Mark Mylod, noto per aver diretto episodi di "Succession" porta uno stile visivo elegante, pulito, claustrofobico. Le inquadrature sono precise, quasi geometriche, a sottolineare l'ordine ossessivo del mondo creato da Slowik.
Il tono del film oscilla tra la tensione del thriller, la satira sociale e la commedia nera grottesca, una miscela che può ricordare film come "Get Out" o "Parasite" per certi versi.
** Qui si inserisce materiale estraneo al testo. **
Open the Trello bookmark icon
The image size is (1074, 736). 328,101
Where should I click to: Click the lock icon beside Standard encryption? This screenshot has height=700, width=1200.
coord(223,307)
Il finale è coerente con l’intera impostazione narrativa e filosofica del film. Chi si aspetta un “horror” puro potrebbe restare spiazzato. Il vero orrore in "Il Menù" non è tanto nei gesti estremi, quanto nella riflessione sociale.
Il film ha ricevuto recensioni molto positive, soprattutto per: l’originalità del soggetto; la performance di Ralph Fiennes; l’intelligenza della satira. Ha avuto successo anche al box office, rispetto al budget relativamente contenuto, e ha consolidato la fama di Anya Taylor-Joy come una delle attrici più versatili della sua generazione.
"Il Menu" è un film brillante e disturbante, che mescola ironia, tensione e critica sociale con grande stile. Non è un horror convenzionale, ma un'esperienza "gastronomica" cinematografica: raffinata, intensa, beffarda.
Le due opere
Entrambe le opere vedono lo chef come figura quasi divina, ma con esiti opposti: Babette redime, Slowik condanna.
Nella novella il cibo è dono e mezzo di comunione. Nel film il cibo diventa uno strumento di giudizio e di satira sociale.
Ne "Il Menù" c'è la critica all’élite che consuma senza comprendere, mentre ne "Il pranzo di Babette" ci viene mostrato come le persone possono essere elevate spiritualmente dall’arte culinaria.
La novella termina con l'armonia e la pace spirituale dei commensali, Il film finisce con la distruzione, ma anche con una liberazione per chi riscopre il valore autentico del cibo .
Il pranzo di Babette è un racconto sull'amore disinteressato e sulla potenza salvifica dell'arte, mentre Il Menù è una satira nera sull’ipocrisia dell’élite e sulla mercificazione dell’arte culinaria. Entrambe riflettono sul ruolo del cuoco come creatore e sulla forza simbolica del pasto, ma da prospettive morali e culturali diametralmente opposte.
Slowik è un artista esausto, frustrato da un’élite che ha ucciso la gioia del cucinare. Ha trasformato l'atto creativo (la cucina) in una punizione, sia per sé che per i suoi ospiti. Il suicidio rituale collettivo è un’estrema forma di performance art. Babette, al contrario, sana attraverso la conoscenza e la rappresentazione estetica e gustosa dei piatti da lei preparati. Rivendica insomma il proprio ruolo di "curatrice" dell'anima. Quello che dovrebbe fare per davvero uno chef attraverso il cibo, soprattutto se la fame non è più un problema di sussistenza per lui e per i suoi commensali e mangiare è un atto , il più profondo, per arrivare alla conoscenza di sé.